その減点方式は、他人だけに向けられたものではない。その人自身にも向けられる。だから、「私は、ケアレスミスが多い」「私は、頭が悪い」「見た目がいけていない」などの減点箇所が、その人には目立って仕方がない。減点方式は引き算しかできないからだ。その捉え方だと、他人も自分も悪いところだけしか見つけることができないことになる。その結果として、他人への不信感とともに、自分に自信がもてない。
これと対照的といえるのが「加点方式」の人間だ。そのタイプの人は、自分が成長すれば、加点ポイントがつく。「かつての私よりも、〜ができるようになった」という成長点を評価する。かりに悪い癖がついても、加点はされないだけで問題点とはならない。このタイプは、減点方式を採用する人に比べて、「積極的」「ポジティブ」「前向き」の人間といえる。
とはいえ、このどちらかのタイプが正しいということはない。たしかにこの説明だと前者の減点方式の人間は、生きにくい人生を送っているように思える。
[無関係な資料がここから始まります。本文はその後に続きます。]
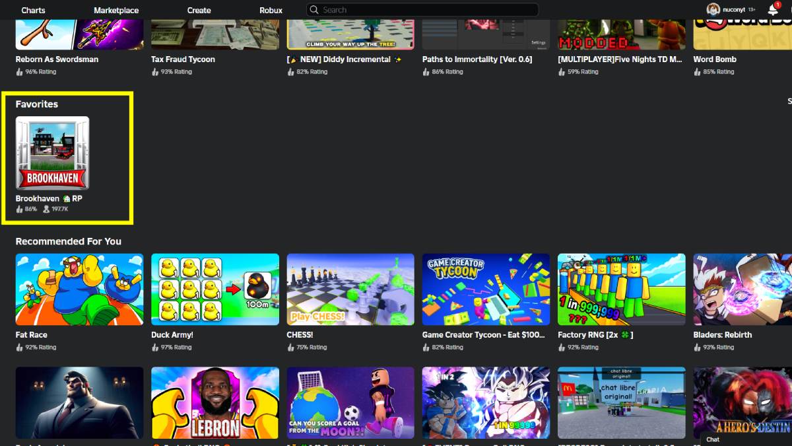Open the Robux menu
The width and height of the screenshot is (792, 446).
271,10
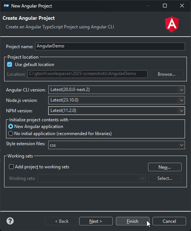
Task: Choose No initial application radio option
Action: [x=10, y=134]
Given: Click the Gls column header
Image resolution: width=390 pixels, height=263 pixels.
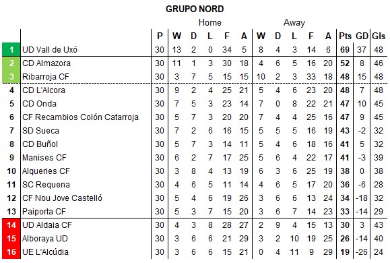Looking at the screenshot, I should 379,36.
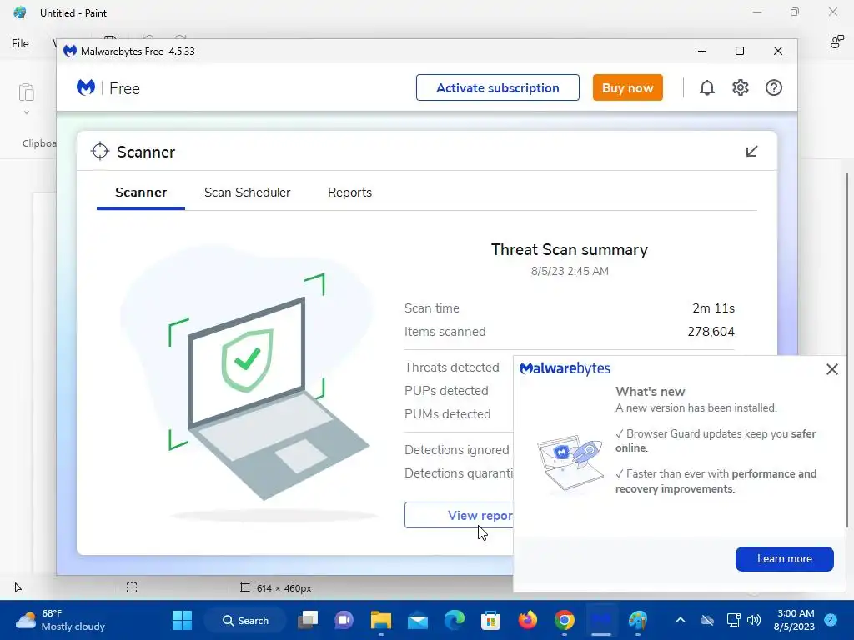This screenshot has height=640, width=854.
Task: Click the orange Buy now button
Action: click(627, 88)
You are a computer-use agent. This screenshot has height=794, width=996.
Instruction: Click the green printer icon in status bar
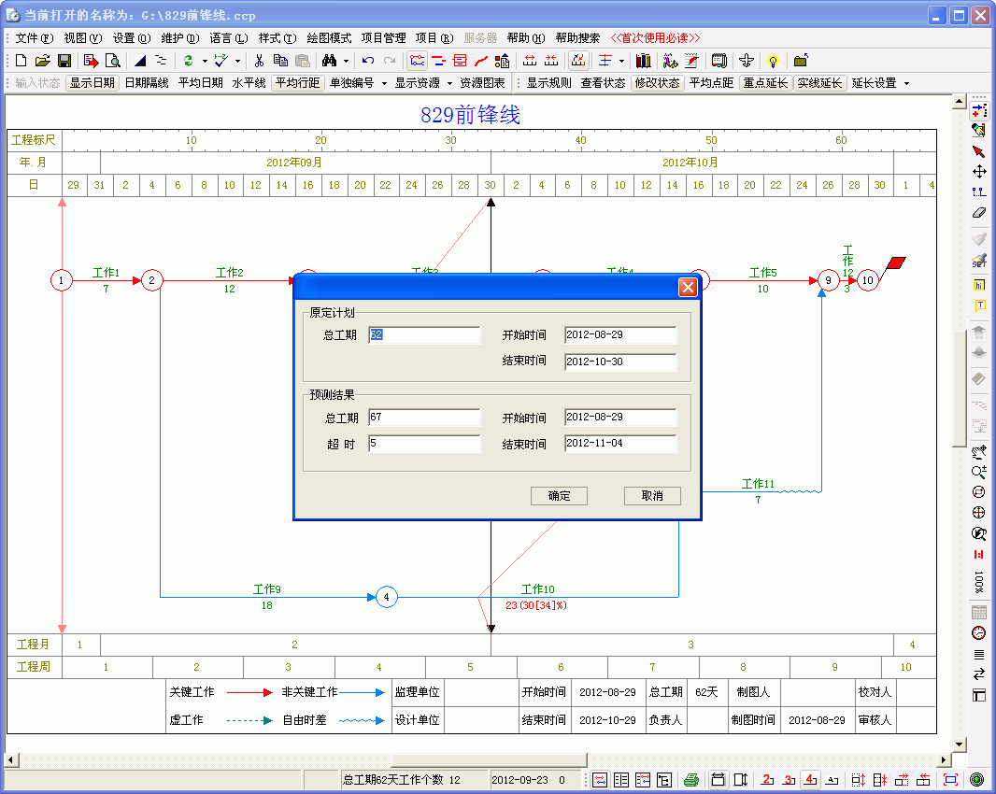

ただ、減点方式の人間は、ある意味では「注意深い」人間であり、問題が生じないように用意周到であるしっかり者の傾向も持ち合わせている。後者の加点方式の人間は、「楽観的」といえる。自分が原因のミスを犯しても、問題点を直視しない、反省もしないかもしれない。そのため、同じミスを何度か繰り返してしまう傾向がある。
要するに、どちらの世界観・価値観が正しいということはない。そして、自己卑下や自信家となる事実が私の外部にあるわけでもない。「私は、スタイルが悪い」と卑下する人も、「私は、〜ができるように成長したぞ」と自信家の人も、それを裏付ける事実がどこか外部に存在しているわけではない。ただ、加点式や原点式のようにあなたが世界を捉えているということがそうさせている。言い換えれば、捉え方を変えることで、あなたにとっての世界が変わる。